WJB v HJM [2024] EWFC 116 (B)15 February 2024
Published: 24/06/2024 23:05
https://www.bailii.org/ew/cases/EWFC/OJ/2024/116.html
District Judge Ashworth. This was an application by W for a Hadkinson order preventing H from pursuing his application to vary an order for periodical payments made in 2017 (‘the order’). The order provided that H pay W £3,500 per month on a joint lives basis or until H retired at 67, together with CPI adjustment payments to be made on the 28th day of the month. H applied to vary the order on the basis that W would be earning £20,000 per annum and he thought that she ought to have been doing that, and he alleged that W was cohabitating. His application made no reference to issues with affordability. W then applied for a Hadkinson order preventing him from proceeding with his application to vary unless he cleared the arrears, and for a penal notice to be endorsed on the directions to file an E1. As of the date of the hearing, the arrears stood at £61,901.62.
Per de Gaffori v de Gaffori, before a Hadkinson order could be made it must be shown that the respondent is in contempt, the contempt is deliberate and continuing and as a result there is an impediment to the course of justice, and there is no other realistic and effective remedy [20]. H was clearly in contempt as he failed to comply with the order. Non-payment in breach of a maintenance order is a contempt of court regardless of ability to pay. Questions of ability to pay come into play when considering whether and how to act on the contempt (see Mubarak).
H’s non-compliance caused W to exhaust her savings and she was now having to rely on credit cards and borrowing to fund her legal costs. There would be a clear impediment if W was unable to pursue matters with legal representation, given that H was based in the US and his failure to comply with orders to date. de Gaffori was distinguished as here, W made a pragmatic decision not to pursue an application for an LSPO because of the history and costs. In essence, her maintenance was being used to fund the legal costs, which might otherwise have been the subject of an LSPO as there was one pot of money. Whilst the order was draconian, H was unlikely to be affected by it as his application to vary was not based on affordability. There was no other realistic and effective remedy that was proportionate to the problems in the case and the order sought did not go further than was necessary to remedy those difficulties. H was residing in the US, and he had very few, if any, assets in the UK.

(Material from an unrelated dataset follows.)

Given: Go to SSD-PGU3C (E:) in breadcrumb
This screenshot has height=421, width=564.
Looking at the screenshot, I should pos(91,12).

The judge therefore determined that the Hadkinson order should be made preventing H from pursuing his application to vary unless and until he paid W £61,901.62 in relation to the arrears, £13,687.20 in respect of costs from his non-attendance and non-compliance from two last hearings, and costs of £7,252,80. H was penalised in costs summarily assessed at £10,932.60, which was also added to the Hadkinson order; [32]–[37].